Employment Experience

  • Research Intern at Google (2023.05 - 2023.08).
    Large language model for video summarization.
  • Applied Scientist Intern at Amazon Go (2022.01 - 2022.08). Supervisor: Chuhang Zou, Jaechul Kim
    Large language model driven open-vocabulary human activity recognition generalizable to new scenes, activities or objects
    Video scene graph construction by Comonsense Reasoning.
  • Research Associate at Lab of Vision and Image Processing (VIP), UW (2019.05 - 2019.08).
    Work with Prof. Paul Fieguth and Prof. Alex Wong on text-to-image generation.
  • Research Intern at Christie Digital Systems Canada Inc. (2017.03 - 2018.08). Mentor: Mr. Mark Lamm
    Content-adaptive high-resolution enhancement using one/multiple low-resolution projector(s)

Projects

  • Multimodal Video Understanding and Synthesis
    Dance video recognition by tracking, 2D pose estimation, and unsupervised 3D pose estimation.
    Developed an action proposal generation network for automatic segmentation of a video into clips.
    Multimedia Human Activity Video Generation
  • Multimedia Attribute Discovery and Language Acquisition
    Concept acquisition and multimedia attributes extraction through curriculum learning.
    Language acquisition by textual attributes guided portrait painting generation

Personal

  • I love travelling and foods. I've been to most places in China, the east coast and west coast in United States, and eastern Canada. Here are some photography I took during my travelling.
  • I have a lasting passion for piano and have been playing piano since I was 5 years old.
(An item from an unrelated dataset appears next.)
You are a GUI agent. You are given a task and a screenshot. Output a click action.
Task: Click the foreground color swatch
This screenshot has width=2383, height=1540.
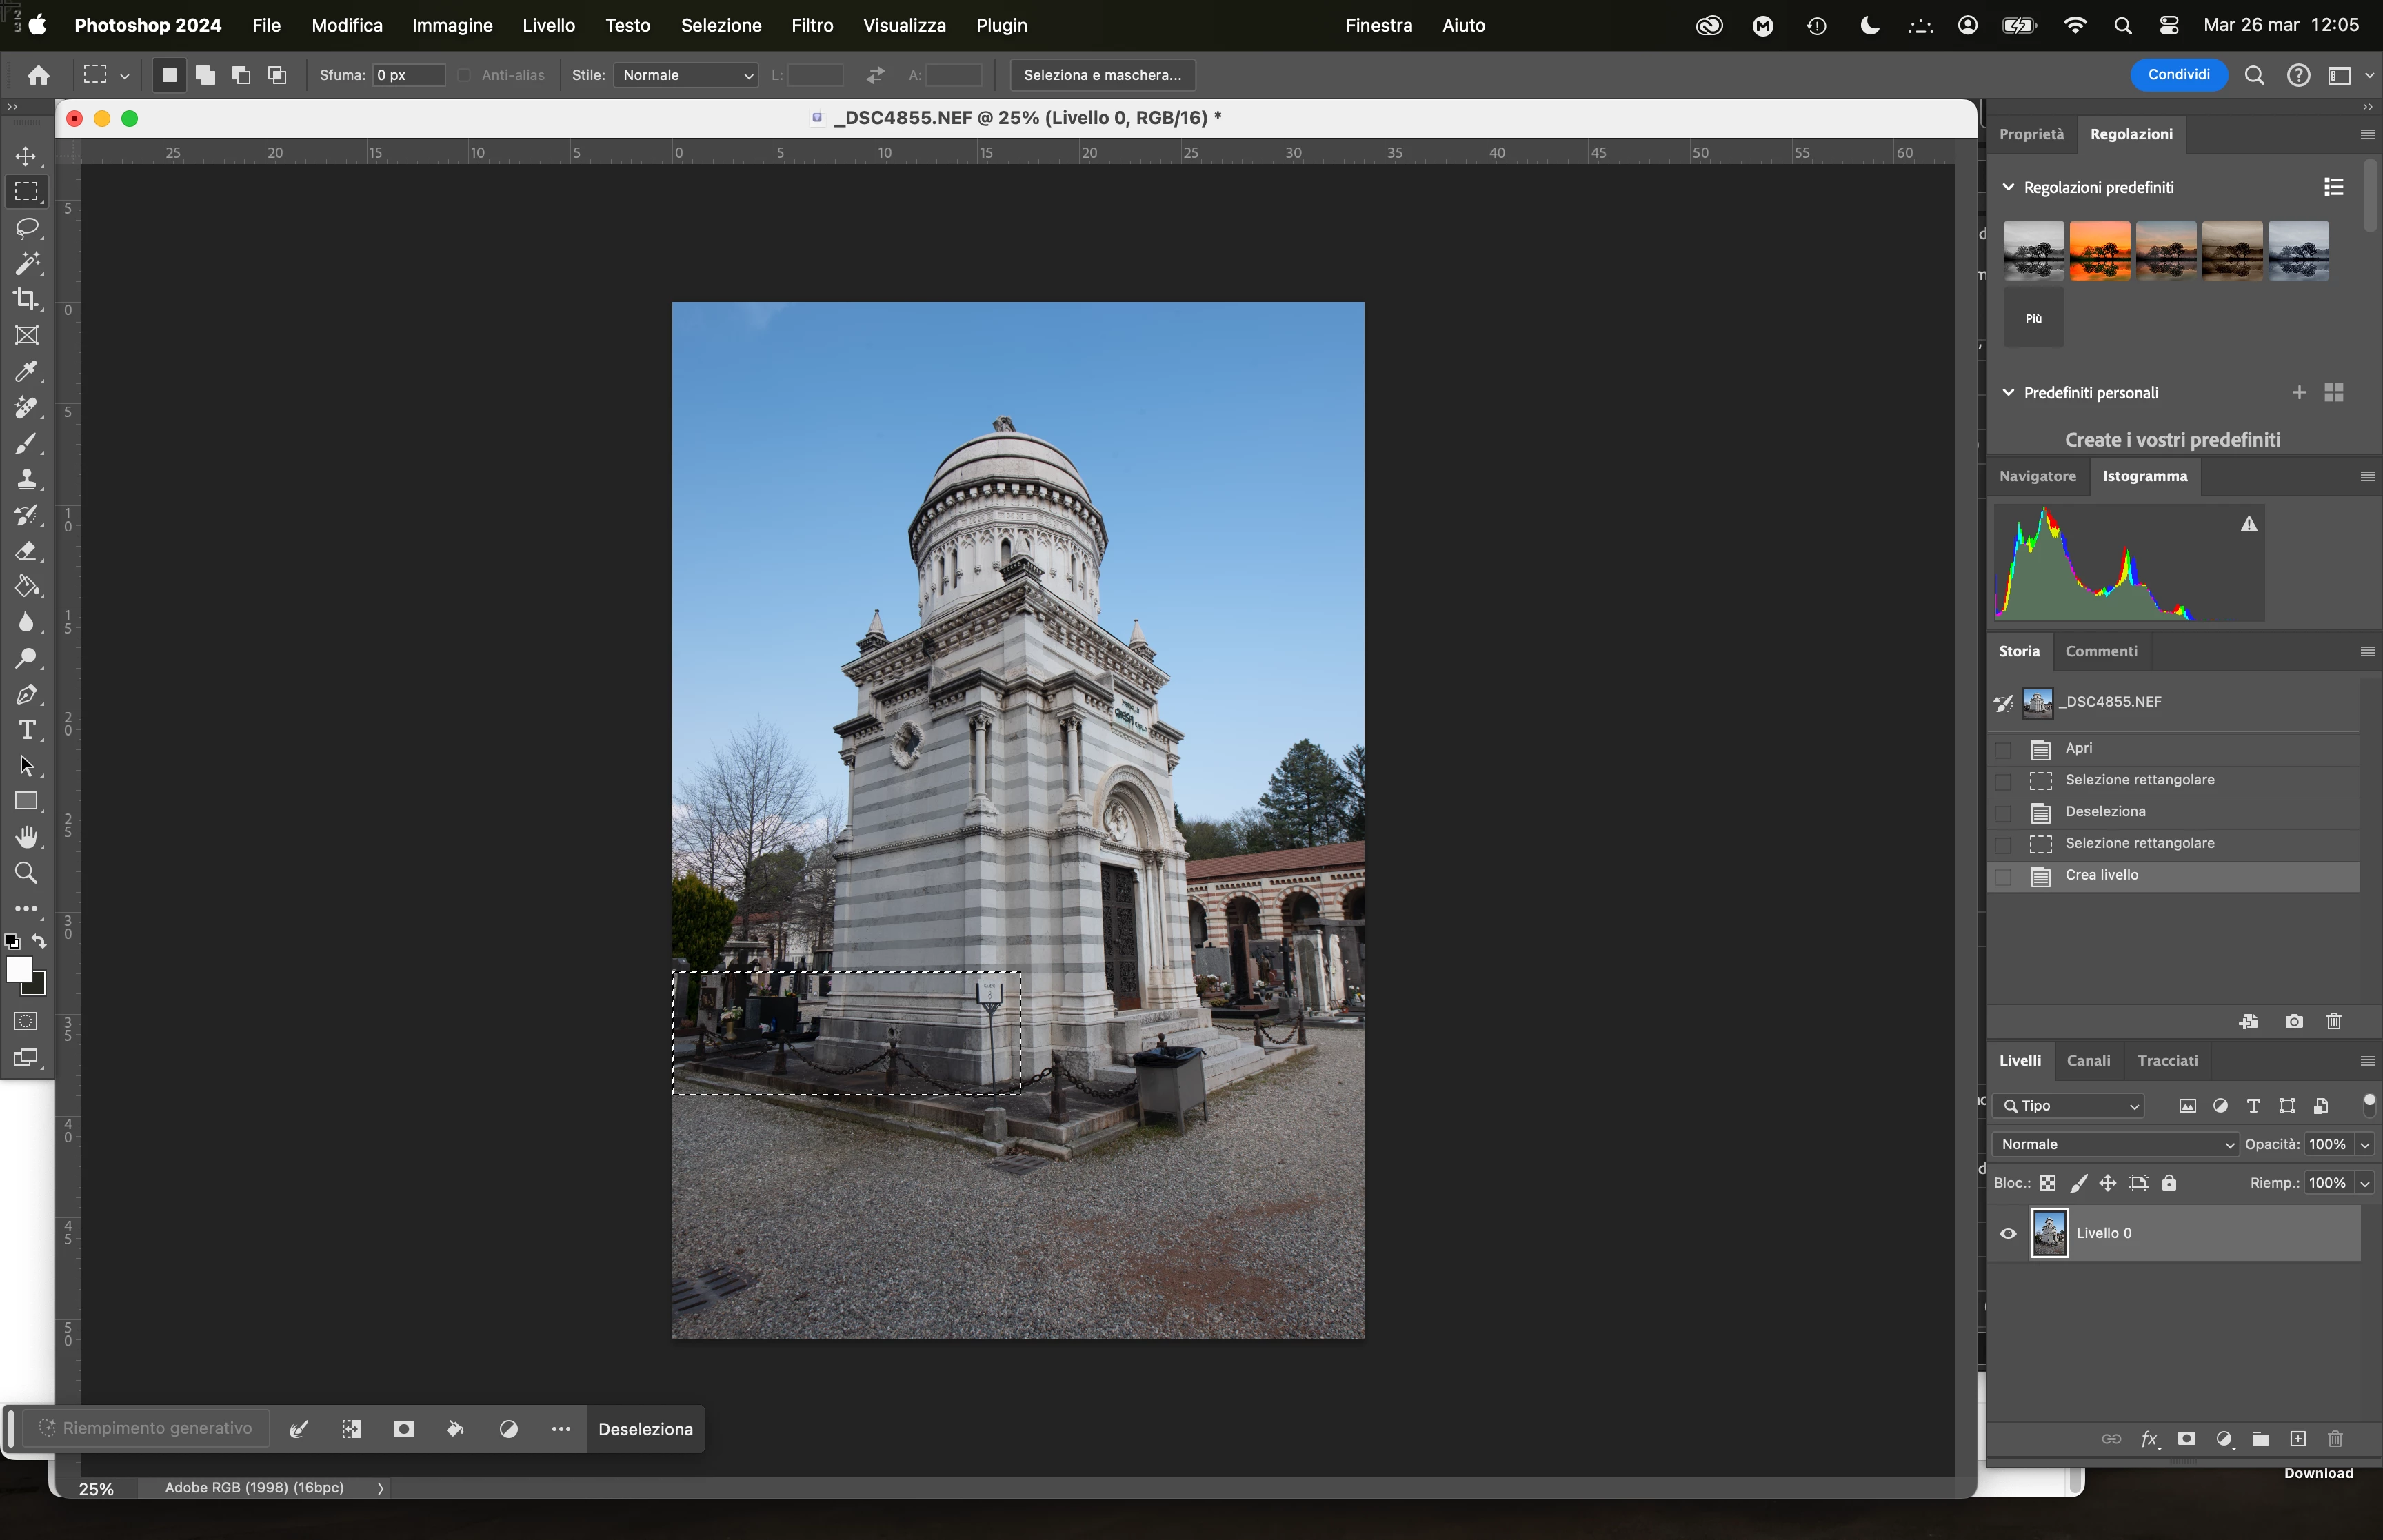[18, 969]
I had participataed a few of local piano concerts and had passed the piano 10th-level grading test in China. Besides, when I was in college, I joined the choir as a soprano. I would love to share with you my favorate pieces I played when working from home: Fantaisie-ImpromptuMinute Waltz千と千尋
  • I love playing badminton, table tennis, volleyball and swimming, and I have received special training, which brings me a strong body and more fun while playing. Besides, I enjoy outdoor sports and extreme sports. I often climb mountains in long weekends, drifting in summer, and skiing in winter. Since few years ago, I have been thinking to get a certificate of diving and a recreational pilot permit.
  • I enjoy be involved in volunteer activities and I also devoted myself to the volunteer association as the president during my undergraduate study. Until now I still keep connecting with a school for the deaf and the dumb in Beijing.